How does the PSP, the general scheme:


PSP paint is also used to refine models in computational fluid dynamics (CFD) computer programs that are used by NASA.

Pressure-sensitive paint NASA began to use since the 80s after the company "Boeing". In 1989, the first PSP formula was developed - the paint that was used almost unchanged to date. At the same time in the Ames Research Center equipped the first pipe with lighting and cameras. Now NASA has three such equipped pipes in different research centers.

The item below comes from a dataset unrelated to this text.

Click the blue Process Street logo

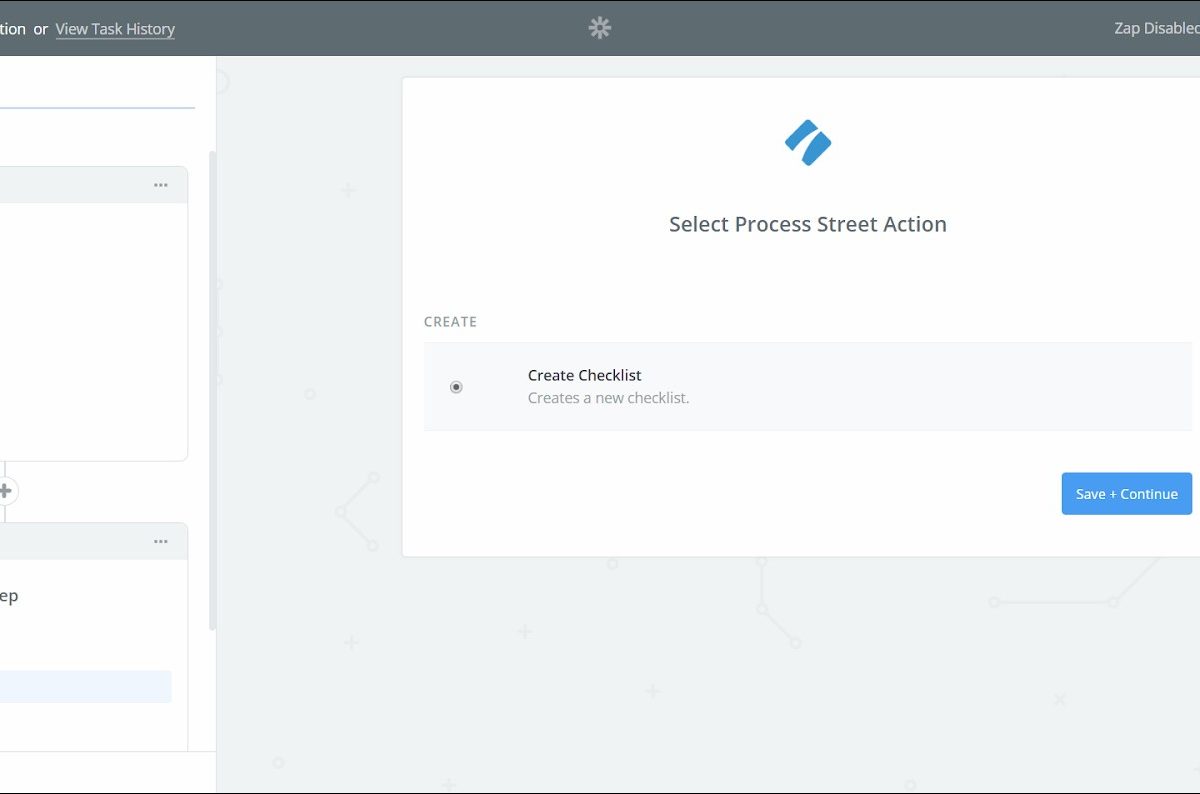click(808, 142)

Recently, NASA has allocated a grant to develop a new version of PSP, which is less stable and can change the brightness on a microsecond scale (the sensitivity of paint to oxygen was increased by increasing its porosity and, as a result, the area of ​​contact with the oxidizer). New paint called Unsteady PSP , that is, "unstable PSP".

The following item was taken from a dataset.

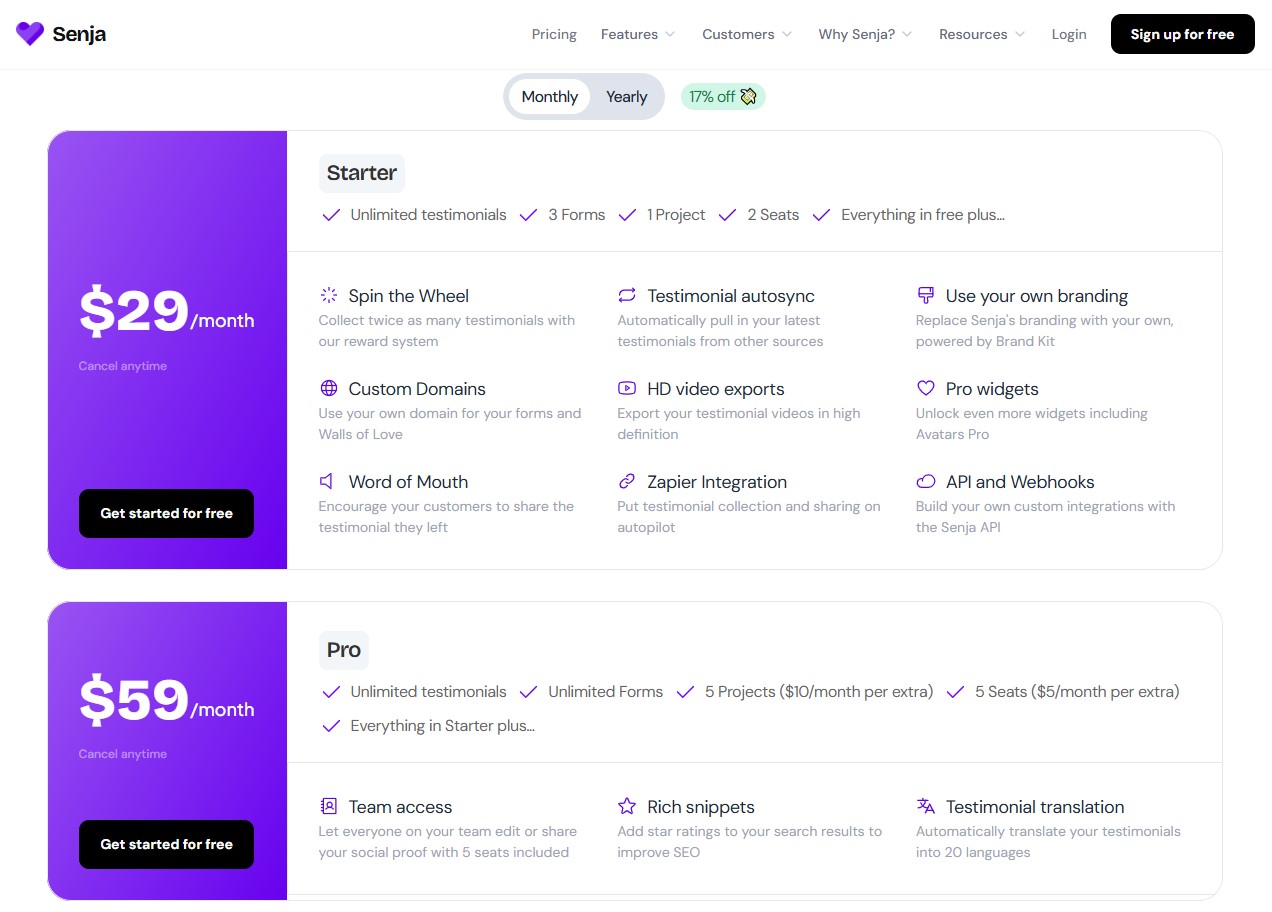The height and width of the screenshot is (912, 1272).
Task: Click the Senja purple heart logo
Action: point(30,34)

NASA engineer Nettie Ruzebum measures the surface roughness of the rocket model before painting and wind tunnel tests

New paint gives a much more accurate information online about the change in pressure on different parts of the rocket. For example, it was used during the blowing of the Space Launch System (SLS) rocket - a future heavy rocket of 105 metric tons, which will be able to launch the Orion spacecraft with crew and cargo to Mars into space. Preliminary calculations showed that the buffering in flight may be so great that a change in the individual elements of the structure is required. For a preliminary assessment of the buffering and testing of the new paint, the approximate SLS model was painted with an unstable PSP and driven through a pipe .


Simulation of buffering a few moments before reaching the speed of sound, better video

In November 2015, the engineers conducted one round of testing an exemplary SLS model for buffering in a wind tunnel. A second test with an additional camera is planned to be held later this year. And in the more distant future, new paint from NASA may be useful to specialists in computational fluid dynamics in other industries, except aircraft manufacturing and rocket production.